Hi,
I'm newbie to Sedona and am running into performance issues using the dataframe
api to handle spatial joins with st_intersects. From the execution plan, I see
that this is largely due to too few partitions getting used for the spatial
join.
I've tried to increase the partition size by setting:
sparkSession.conf.set("spark.sql.shuffle.partitions",
appConf.getInputPartitions.toString)
sparkSession.conf.set("geospark.join.numpartition",
appConf.getInputPartitions.toString)
sparkSession.conf.set("spark.default.parallelism",
appConf.getInputPartitions.toString)
The setting changse seem to make minimal difference.
I'm trying now to use convert the dataframes to be joined into spatialRDDs so
that I can set the number of partitions for the spatial join.
However, I am running into a different issue when I try to convert back from
the spatial joined result into a dataframe because the extra attributes from
the original dataframes are not getting propagated through the join.
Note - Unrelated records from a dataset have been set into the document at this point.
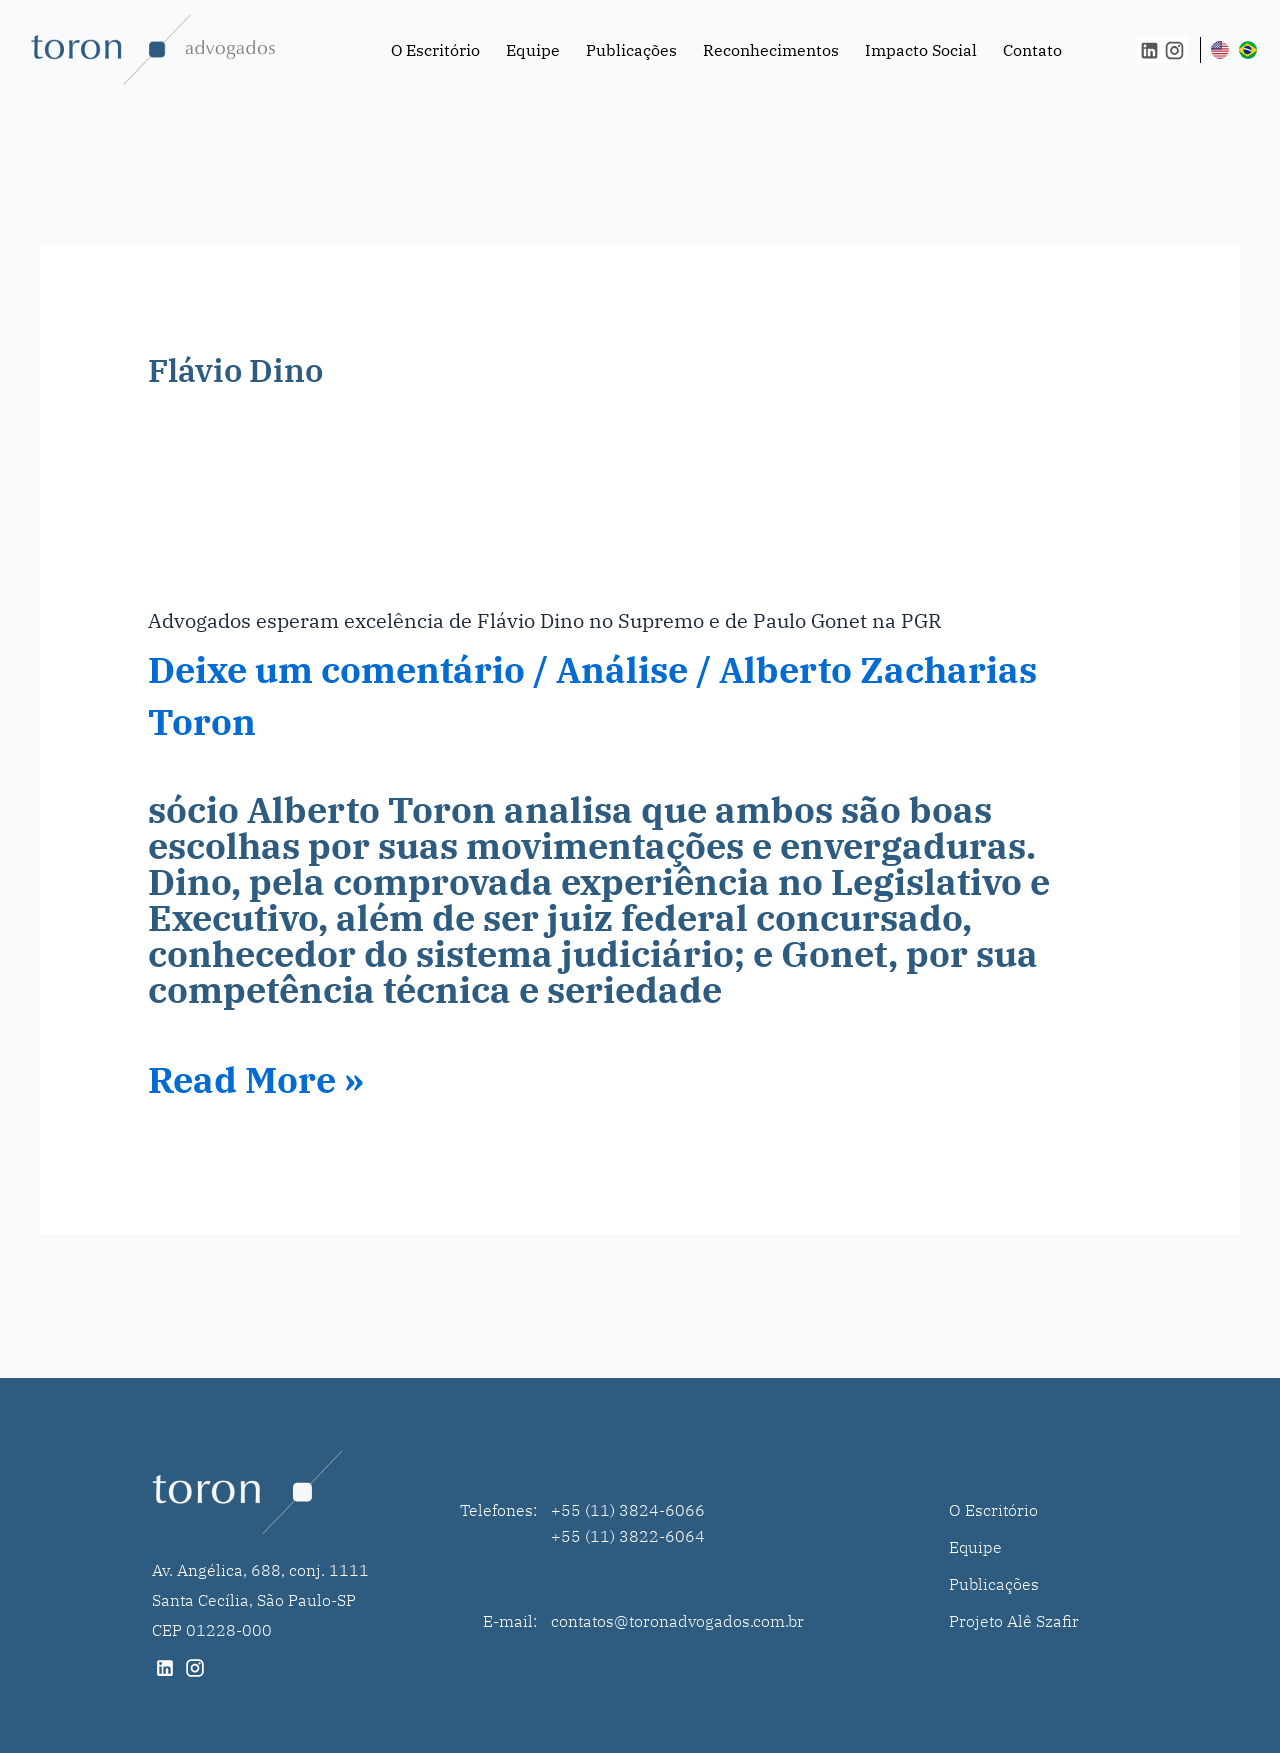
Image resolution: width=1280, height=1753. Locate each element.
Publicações (631, 50)
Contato (1032, 50)
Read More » (256, 1080)
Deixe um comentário (336, 669)
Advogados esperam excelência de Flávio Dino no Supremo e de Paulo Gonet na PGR (544, 620)
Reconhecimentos (771, 50)
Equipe (533, 50)
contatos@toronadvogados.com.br (677, 1621)
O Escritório (435, 50)
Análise (622, 669)
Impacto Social (921, 50)
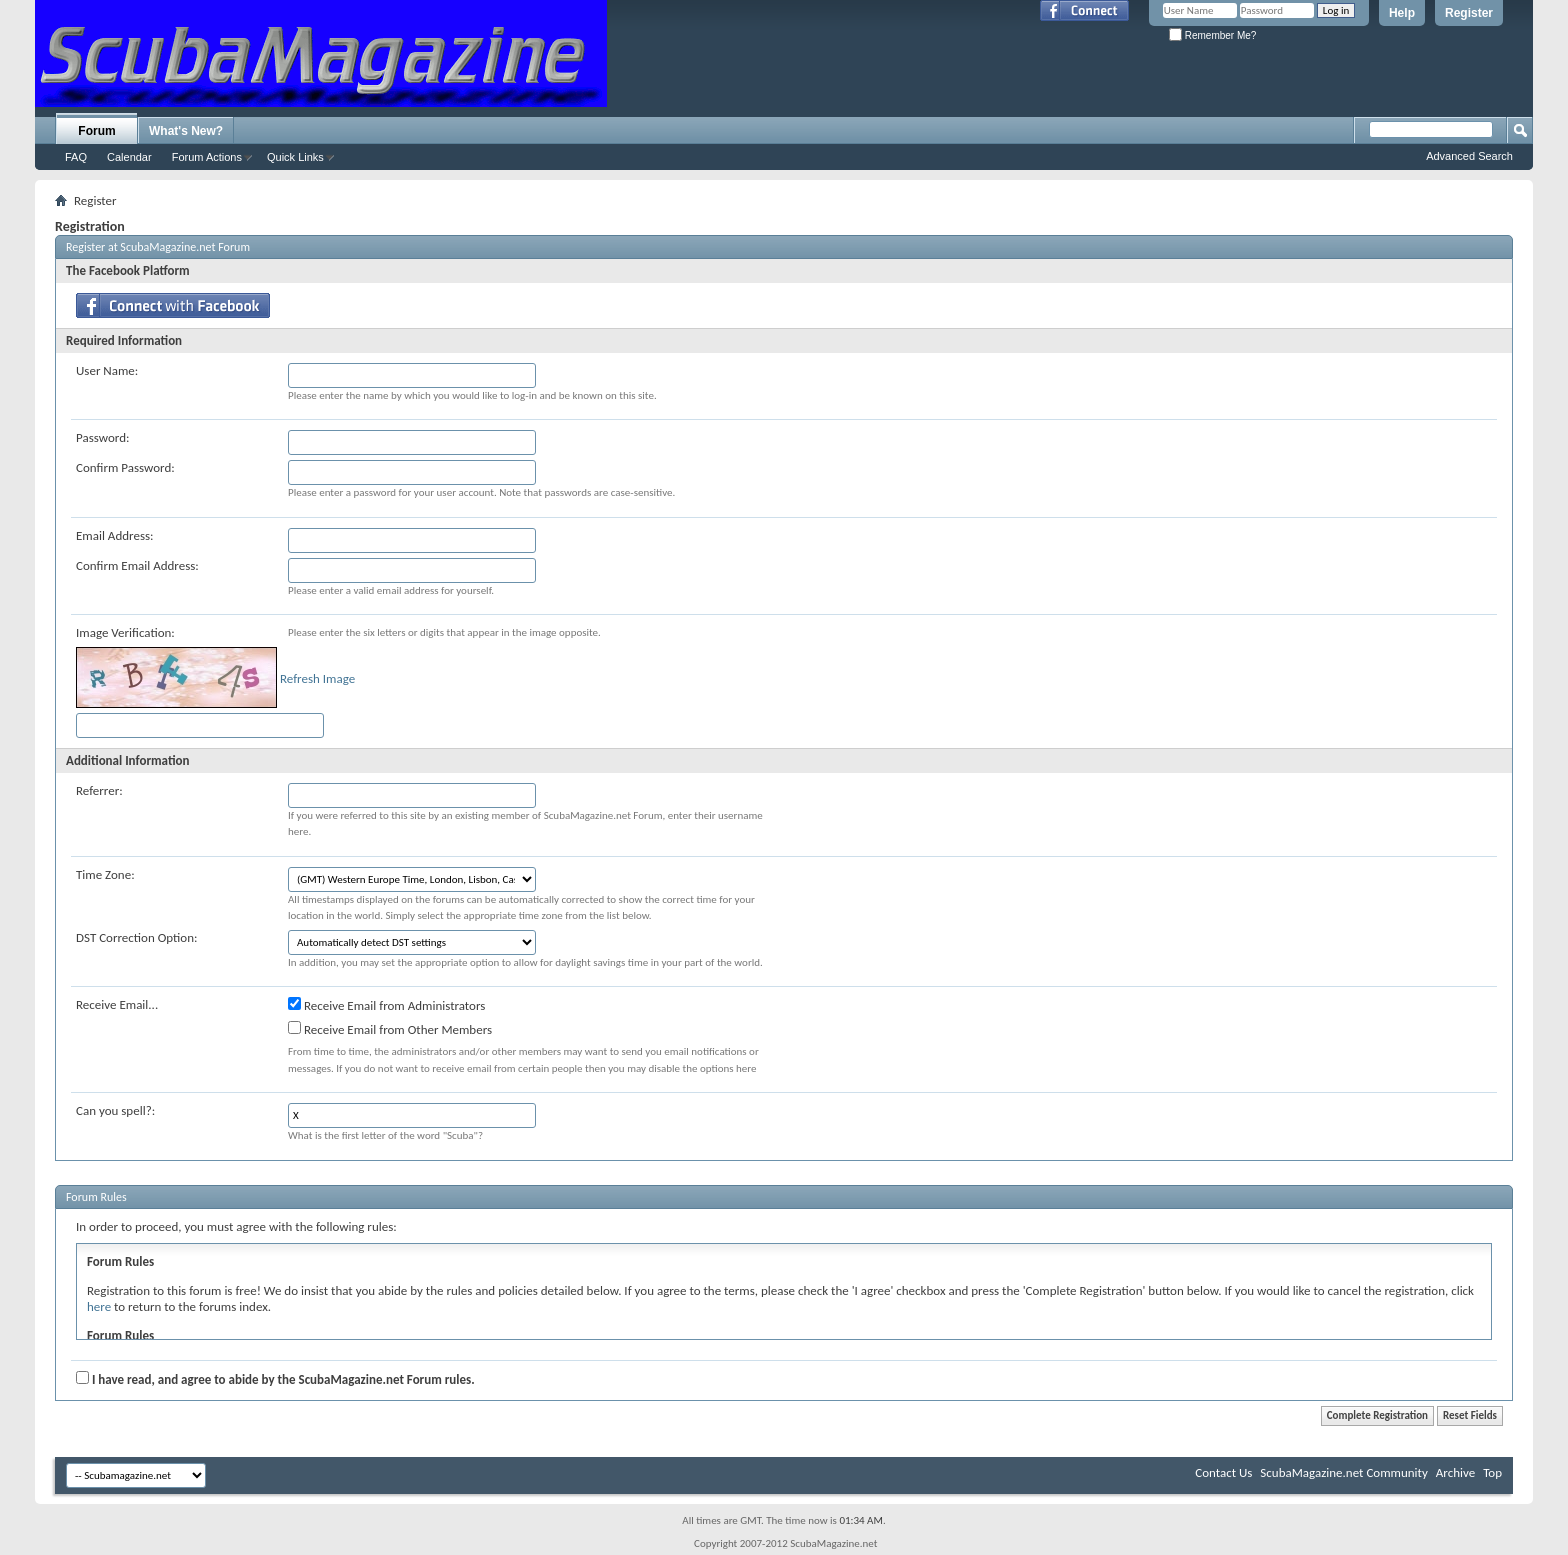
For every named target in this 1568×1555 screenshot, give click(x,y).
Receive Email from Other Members (390, 1029)
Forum (96, 131)
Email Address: (115, 535)
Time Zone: (105, 874)
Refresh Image (317, 678)
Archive (1455, 1472)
I am using the Adapter class for the conversion.
val tripRDD = Adapter.toSpatialRdd(trips, "geom", tripColumns)
val rddWithOtherAttributes = tripRDD.rawSpatialRDD.rdd.map[String](f=> {
f.getUserData.toString
})
tripRDD.analyze()
val poiRDD = Adapter.toSpatialRdd(poiDS.toDF, "geom", poiColumns)
poiRDD.analyze()
tripRDD.spatialPartitioning(GridType.KDBTREE, appConf.getInputPartitions)
val joinRes = JoinQuery.SpatialJoinQueryFlat(tripRDD, poiRDD, usingIndex,
spatialPredicate)
val df = Adapter.toDf(joinRes, tripColumns, poiColumns, sparkSession)
df.show
How can I get the original attributes to be propagated as part of the join? I
searched the documentation but couldn't find any documentation on this.
By specifying the columns to be carried through in the Adapter.toSpatialRdd, I
assume that the attributes would be carried through into the join as well.
Here is the error I am seeing:
va.lang.RuntimeException: Error while encoding: java.lang.RuntimeException:
java.lang.String is not a valid external type for schema of geometry
if (assertnotnull(input[0, org.apache.spark.sql.Row, true]).isNullAt) null else
newInstance(class org.apache.spark.sql.sedona_sql.UDT.GeometryUDT).serialize AS
leftgeometry#2424
if (assertnotnull(input[0, org.apache.spark.sql.Row, true]).isNullAt) null else
staticinvoke(class org.apache.spark.unsafe.types.UTF8String, StringType,
fromString, validateexternaltype(getexternalrowfield(assertnotnull(input[0,
org.apache.spark.sql.Row, true]), 1, leftgeometry), StringType), true, false,
true) AS leftgeometry#2425
if (assertnotnull(input[0, org.apache.spark.sql.Row, true]).isNullAt) null else
staticinvoke(class org.apache.spark.unsafe.types.UTF8String, StringType,
fromString, validateexternaltype(getexternalrowfield(assertnotnull(input[0,
org.apache.spark.sql.Row, true]), 2, trip_id), StringType), true, false, true)
AS trip_id#2426
if (assertnotnull(input[0, org.apache.spark.sql.Row, true]).isNullAt) null else
newInstance(class org.apache.spark.sql.sedona_sql.UDT.GeometryUDT).serialize AS
rightgeometry#2427
at
org.apache.spark.sql.errors.QueryExecutionErrors$.expressionEncodingError(QueryExecutionErrors.scala:1052)
at
org.apache.spark.sql.catalyst.encoders.ExpressionEncoder$Serializer.apply(ExpressionEncoder.scala:210)
at
org.apache.spark.sql.catalyst.encoders.ExpressionEncoder$Serializer.apply(ExpressionEncoder.scala:193)
Thanks,
Trang